Some of these commenters would be better off keepin’ their cash under yo mattress, like Grandma used to do, ‘cause at least then the only thing they’re gamblin’ with is dust mites and poor financial planning. Wagerin’ might not be your game if every outcome you don’t like turns into a full-blown courtroom drama in your head.
And the confidence! That’s my favorite part. Not a shred of knowledge, but the confidence of a man explainin’ rocket science at a cookout while burning the steed flesh. Just loud, wrong, smokey and committed. It’s almost impressive if it wasn’t so… painful.
End of the day, it ain’t really about the horse to some of these folks—it’s about bein’ mad. They didn’t get their way, so now everybody’s crooked, the system’s broken, and justice must be served via social media comment section.
Meanwhile, the horse is somewhere mindin’ his business, eatin’ hay, not knowin’ he’s the centerpiece of a digital meltdown, but he safe and comfortable.
So yeah, if you’re lookin’ for comedy, it’s out there. Just don’t expect punchlines—just expect a whole lotta people tellin’ on themselves one comment at a time. You can't hide stupidity on social media.
Truth is, horses ain’t like your truck. When your truck makes a funny noise, it’s usually one thing, and it gets worse in a nice, predictable, wallet-destroying way. Horses? Nah. Horses will take a weird step, look fine, jog sound, and then a week later—boom—you’re lookin’ at somethin’ entirely different. Could be the foot, shoulder, knee, ankle… heck, could be all of ‘em havin’ a committee meetin’.
And don’t even get me started on folks actin’ like “if you can’t see it, it ain’t real.” Buddy, they can have a little swelling you barely notice, and once that goes down and you actually get a good scan, surprise! It’s worse than you thought. That ain’t conspiracy—that’s biology bein’ rude.
We saw this mess before. Same outrage, same hollerin’, same folks poundin’ their chest about a “perfectly sound horse” that then disappeared longer than your cousin who owes you money. Funny how that works.
And yeah, the media wants answers. I understand that too. Nobody likes a vague “he’s off.” But sometimes “he’s off” is the most honest answer you’ve got in that moment.

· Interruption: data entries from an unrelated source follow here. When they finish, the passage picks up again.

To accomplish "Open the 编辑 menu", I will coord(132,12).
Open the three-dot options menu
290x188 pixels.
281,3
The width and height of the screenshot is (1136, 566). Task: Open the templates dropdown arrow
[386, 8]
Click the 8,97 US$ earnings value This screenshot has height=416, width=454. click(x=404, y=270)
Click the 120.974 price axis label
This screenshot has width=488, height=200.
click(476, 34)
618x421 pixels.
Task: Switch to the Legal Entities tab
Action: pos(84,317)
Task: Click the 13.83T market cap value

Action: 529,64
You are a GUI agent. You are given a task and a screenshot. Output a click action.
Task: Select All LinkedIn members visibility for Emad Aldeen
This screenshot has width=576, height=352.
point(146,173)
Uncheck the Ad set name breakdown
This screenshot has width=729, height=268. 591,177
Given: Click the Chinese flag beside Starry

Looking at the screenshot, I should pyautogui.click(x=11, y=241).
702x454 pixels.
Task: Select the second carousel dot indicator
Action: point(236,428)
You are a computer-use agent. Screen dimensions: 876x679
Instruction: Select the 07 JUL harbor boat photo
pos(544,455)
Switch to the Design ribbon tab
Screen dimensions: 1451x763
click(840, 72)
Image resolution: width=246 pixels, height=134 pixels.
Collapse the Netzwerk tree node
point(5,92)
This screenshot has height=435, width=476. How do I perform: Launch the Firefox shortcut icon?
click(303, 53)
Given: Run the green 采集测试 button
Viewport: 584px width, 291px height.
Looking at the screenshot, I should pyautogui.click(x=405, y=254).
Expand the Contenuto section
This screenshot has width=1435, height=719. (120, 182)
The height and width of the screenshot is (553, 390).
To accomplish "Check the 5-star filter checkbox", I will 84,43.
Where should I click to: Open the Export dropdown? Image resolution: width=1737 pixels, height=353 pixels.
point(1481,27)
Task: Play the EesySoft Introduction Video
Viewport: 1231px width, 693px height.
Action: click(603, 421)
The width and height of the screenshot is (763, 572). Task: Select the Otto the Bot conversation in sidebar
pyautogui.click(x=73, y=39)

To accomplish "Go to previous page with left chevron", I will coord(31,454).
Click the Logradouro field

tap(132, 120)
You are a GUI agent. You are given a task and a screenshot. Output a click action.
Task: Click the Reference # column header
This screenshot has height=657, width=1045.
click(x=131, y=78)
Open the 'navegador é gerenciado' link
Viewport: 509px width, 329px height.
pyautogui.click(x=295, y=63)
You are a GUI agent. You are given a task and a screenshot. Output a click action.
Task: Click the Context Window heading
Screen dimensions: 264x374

Horses don’t come with warning lights. Ain’t no dashboard, “Check Suspensory.” light coming on.
Meanwhile, the real kicker? Some of these horses are out here trainin’ on surfaces harder than a Walmart parking lot in July. Trainers followin’ their little charts like it’s the Ten Commandments, actin’ like if they skip one breeze, the universe collapses.
Newsflash: you don’t have to work a horse every time the spreadsheet says so. That animal ain’t a spreadsheet. It’s a thousand-pound athlete with legs thinner than your patience on tax day.
And foot problems? Lord, don’t even open that can. “No foot, no horse” ain’t just a cute little saying—it’s gospel. You mess those feet up, you ain’t got a racehorse, you got a very expensive lawn ornament.
At the end of the day, I know folks are frustrated. But here’s the part worth rememberin’: that horse is standin’ in a stall right now, safe, eatin’ hay, mindin’ his business. And I promise you—that beats the alternative every single time.
So maybe dial it back a notch before you start demandin’ veterinary dissertations from people tryin’ to do right by an animal that can’t exactly file a complaint on its own.
Because in this sport, sometimes the best news is the most boring news: the horse didn’t run… because they chose to protect him.
And that, whether it scratches your bet or not, is still the right call.